だから、スタジオ入りするときや、クランクアップをしたときなどは、自然と頭が下がります。
「自分のために残って仕事をしてくれて、本当にありがとうございます」という感謝の意も込めて、その場にいらっしゃるなるべく多くの方たちに、直接お声をかけさせていただいて、その場を離れるようにしているつもりです。
帰るとき、たまたまその場に居合わせることができなかったみなさんは、ほんとゴメンなさい、です。
そんな思いのあふれるスタッフさんや共演者の方々に囲まれて、今もお稽古をしております。
この8月1日から東京・新橋演舞場ではじまる『もとの黙阿弥』は、わたくしの初めての東京での座頭公演になります。
わたくしの初めての東京での座頭公演です! 新橋演舞場『もとの黙阿弥』(C)松竹
脚本は、井上ひさし先生。井上先生が大劇場のために書き下ろした作品で、わたくしの叔父で人間国宝にもなりました片岡仁左衛門も演じました、松嶋屋にゆかりのある作品に出演させていただけるのは、とても光栄なことです。
芝居は、2組のカップルが“入れ替え”で展開していくドタバタコメディなのですが、これが井上先生の作品ですから、細かなキャストまできちんと描かれている。
老若男女、どなたがご覧になっても共感と笑いが生まれる、夏休みの上演にふさわしい傑作だと自負して、勤めさせていただいております。
演出の栗山民也先生とは、昨年夏の『炎立つ』に続き、2年連続でのお仕事。栗山先生を中心に、早乙女太一さん、貫地谷しほりさん、真飛聖さん、浜中文一さん、波乃久里子さんら、しっかりと脇を固めていただいて、現場の雰囲気も最高潮。最高のお芝居をご覧いただけると思います。
9月には、大阪松竹座でも上演致します。どうぞ、お近くの劇場まで足をお運びください。
夏の新作ドラマもようやく出揃いました。わたくしはそのうちの2本、『刑事7人』(水曜日21時~、テレビ朝日系)と、NHKBSプレミアムのドラマ『ある日、アヒルバス』(日曜日22時~)にも出演させていただいております。
分析が得意な刑事役と、会社を再建できないダメ社長役という、対照的な役柄ですので、そのお役の違いの“落差”を面白くご覧いただけるのではないかな、なんて思います。

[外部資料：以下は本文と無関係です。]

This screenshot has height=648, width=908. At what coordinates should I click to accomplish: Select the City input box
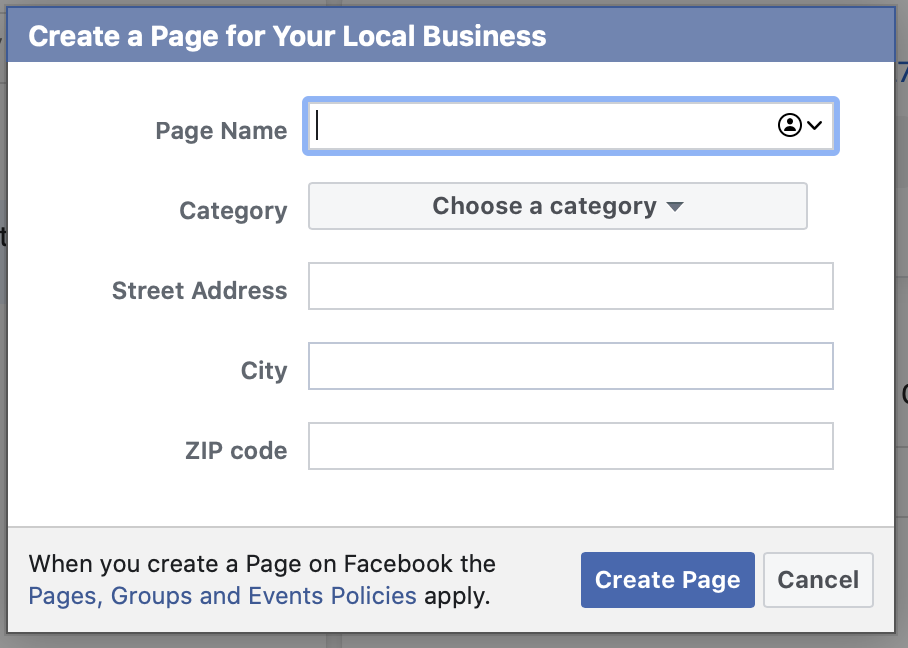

また、わたくしがレギュラーMCを務めさせていただいております、BS日テレ『片岡愛之助の解明! 歴史捜査』(木曜日21時~)。スタジオの外から“歴史の謎”を探り当てた連絡がわたくしの携帯電話に入ってくるときの着信音が、現在、携帯電話向け「着♪日テレ」と、スマートフォン向け「日テレマーケット」から配信されるようになりました!
“歴史の謎”の着信音で、チーフ気分を味わってみます? 『片岡愛之助の解明! 歴史捜査』(C)BS日テレ
わたくしとお揃いの着信音にして、日々の生活にプラスアルファをしてみませんか?
8月6日の放送では、新撰組・近藤勇の暗殺計画に焦点を当て、謎が解明していきます。ご期待ください。
お外の作業が多いみなさま、熱中症にはくれぐれもお気をつけください。
片岡愛之助
プロフィール
1972年3月4日生まれ。’81年12月、十三世片岡仁左衛門の部屋子となり、南座『勧進帳』の太刀持で片岡千代丸を名乗り初舞台。’92年1月、片岡秀太郎の養子となり、大阪・中座『勧進帳』の駿河次郎ほかで六代目片岡愛之助を襲名。’07年12月上方舞・楳茂都流の四代目家元を継承し、三代目楳茂都扇性(せんしょう)を襲名した。